Several databases have been established for scientists to share the results of their sequencing efforts, along with many other databases catering to microarray datasets (such as Gene Expression Omnibus), mass spectrometry studies (such as Open Proteomics Database at the University of Texas), and clinical imaging efforts [including the National Cancer Institute's integrated Cancer Bioinformatics Grid (caBIG)]. These databases, and those that are sure to emerge in the coming years, fulfill a critical need since the datasets they contain can provide different information to researchers depending on how these datasets are analyzed. But coordinating data sharing and access among researchers can be a challenge and will take time and effort to perfect.

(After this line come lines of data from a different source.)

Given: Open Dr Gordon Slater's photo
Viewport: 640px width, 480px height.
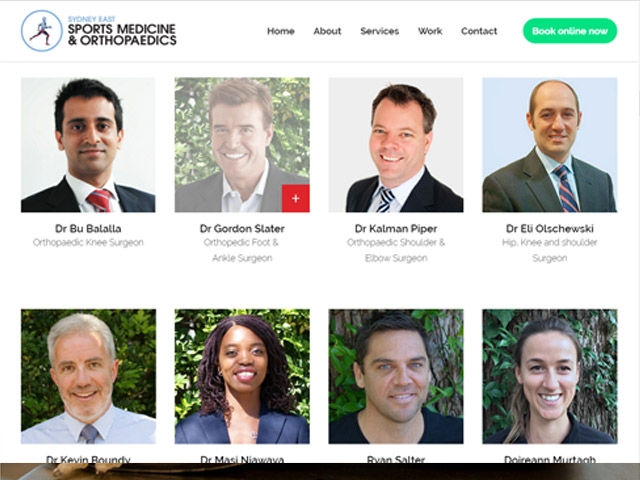Looking at the screenshot, I should tap(242, 145).
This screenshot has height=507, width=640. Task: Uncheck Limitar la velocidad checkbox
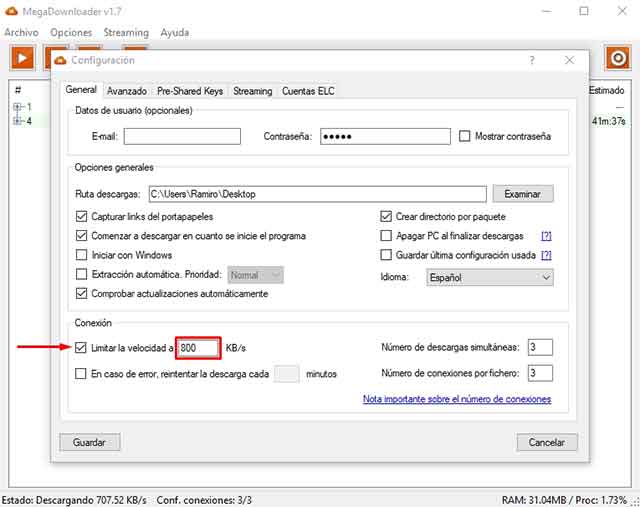pyautogui.click(x=82, y=347)
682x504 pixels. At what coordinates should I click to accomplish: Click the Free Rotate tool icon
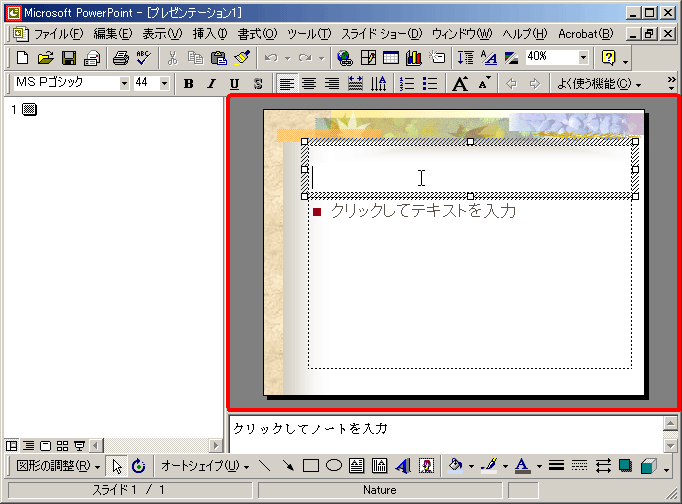point(138,466)
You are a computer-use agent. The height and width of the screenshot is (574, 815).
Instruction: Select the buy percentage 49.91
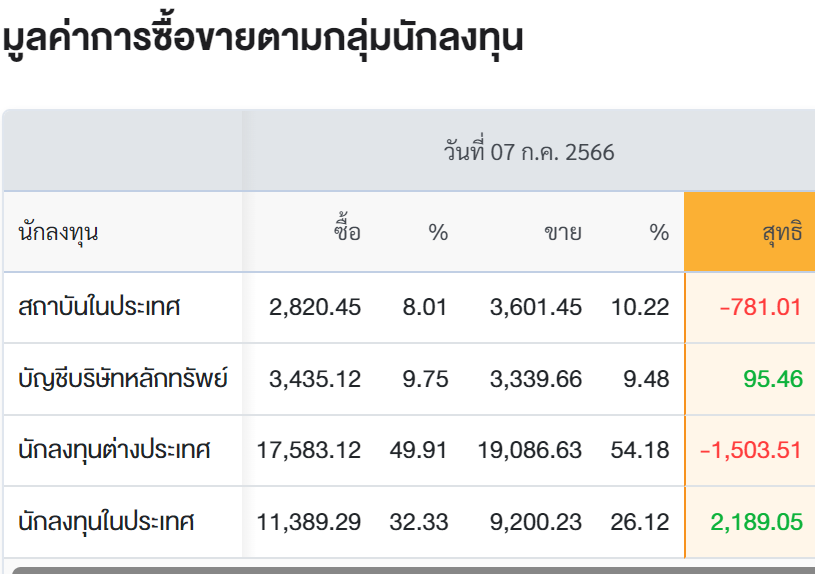pyautogui.click(x=419, y=450)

Recently, a group of researchers led by a biostatistician at Yale School of Public Health used data from the National Institutes of Health database of genotypes and phenotypes (dbGaP) for a study that was accepted into the Proceedings of the National Academy of Sciences. Although researchers are often asked to sign an agreement (called a Data Use Certificate) which states that for one year, dbGaP data will not be used by anyone other than the depositing scientist, their article was accepted and appeared prior to the end of that one-year embargo period. To their credit, all involved took quick action to retract the paper and an investigation is moving ahead now to determine how the breach occurred. Sharing data via large databases is an important mechanism to move science forward, but so too is protecting the rights of those who did the work to produce these datasets in the first place. Going forward, both journals and funding agencies will have to be more scrupulous when reviewing manuscripts or grants that are contingent on dataset analysis; they must consider how these datasets were obtained for analysis in the first place, as well as how they will be made available to other researchers to validate and expand upon the results.
There is little doubt that biologists will continue to push the proverbial envelope, and in doing so obtain larger and larger dataset sizes. Storing this data and sharing it among peers is going to be a key discussion point for years to come, but the value of all researchers having access to such treasure troves of information is one that far outweighs the occasional setbacks that will take place as we move forward.